Violence and corruption has been part of Kenya’s political heritage from the beginning and politicians have been allowed to use voters throughout their districts to achieve both their personal and political goals for a very long time. As Kenya’s new constitution gives the country’s districts a greater autonomy this could help to polarize rather than blend traditional tribal districts together. There are still sections of the country where Kenyans who were born into one tribe would not be allowed to settle in districts controlled by another more intolerant tribe. These families might be tolerated for a time but would definitely feel like outsiders, even threatened with death when tribal events such as elections rolled around again. Hundreds of Kukuyu familes had their houses burned to the ground by members of the Luo tribe during the 2007 elections. Many of these families remain homeless and are still living in refugee camps financed by the Kenyan goverment.

According to the latest World Bank fiscal report on the economy of Kenya, the government increased interest rates and lowered the fiscal deficit by curbing expenditures.  These actions helped to stabilize the economy.  Kenya’s economy is gradually recovering and is expected to grow by 5% this year, but additional external shocks such as the massive upheaval of businesses and exports, especially the tourism industry which were all negatively impacted by the demonstrations and violence during the election of 2007could place East Africa’s largest economy in jeopardy.
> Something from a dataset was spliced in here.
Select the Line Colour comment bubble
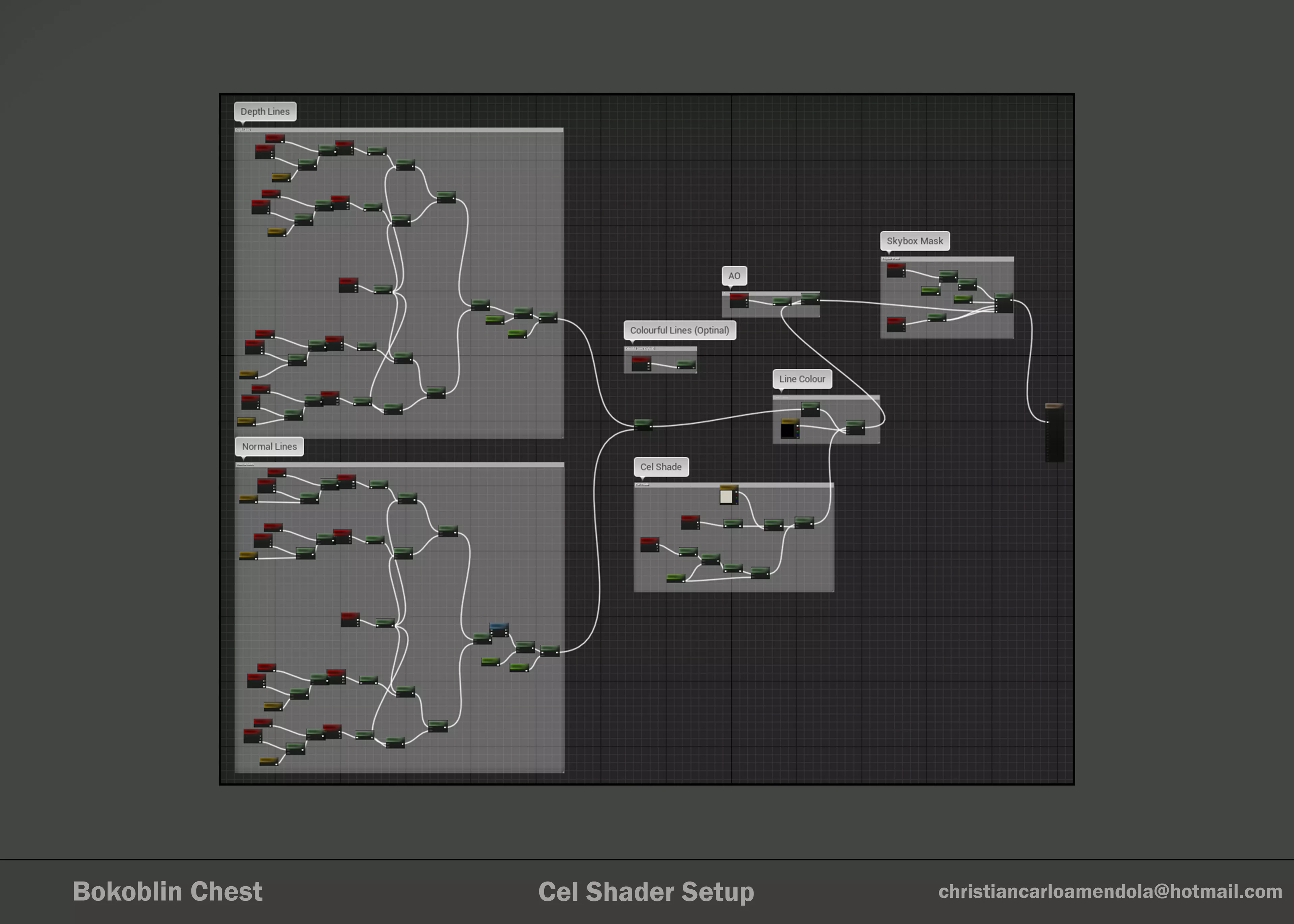 pyautogui.click(x=802, y=379)
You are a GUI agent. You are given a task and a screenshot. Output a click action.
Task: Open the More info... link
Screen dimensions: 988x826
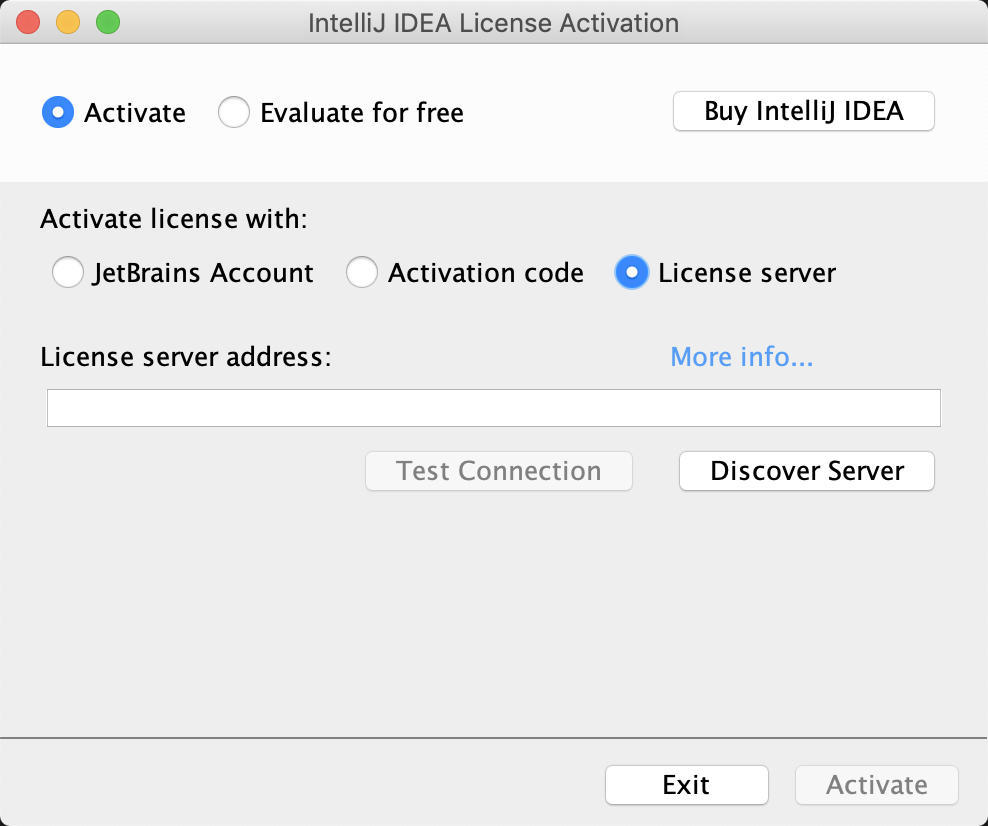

The latest opinion poll by Infotrak released on November 10th, 2012 showed that Prime Minister Raila Odinga is the front runner for president with 35 % of the country’s voters ready to vote for him compared to the 24% who prefer Deputy Prime Minister, Uhuru Kenyatta but neither man is in the position yet to win the presidency without help. Asked if Kenya is moving in the right direction, 49 % of respondents disagreed, saying the cost of living standards has gone up, corruption has increased, and unemployment is high.
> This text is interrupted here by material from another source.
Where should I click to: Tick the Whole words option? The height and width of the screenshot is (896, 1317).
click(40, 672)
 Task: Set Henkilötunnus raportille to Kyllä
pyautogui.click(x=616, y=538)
Hopefully for the benefit of the entire country, the Prime Ministers will uphold their pledges and agree to run peaceful campaigns and that these most recent incidents of tribal violence will end by the time the 2013 elections come round. Maybe then, Kenyans will begin to vote as citizens of Kenya and not exercise their democratic rights constricted by the political affiliations of the tribes into which they were born.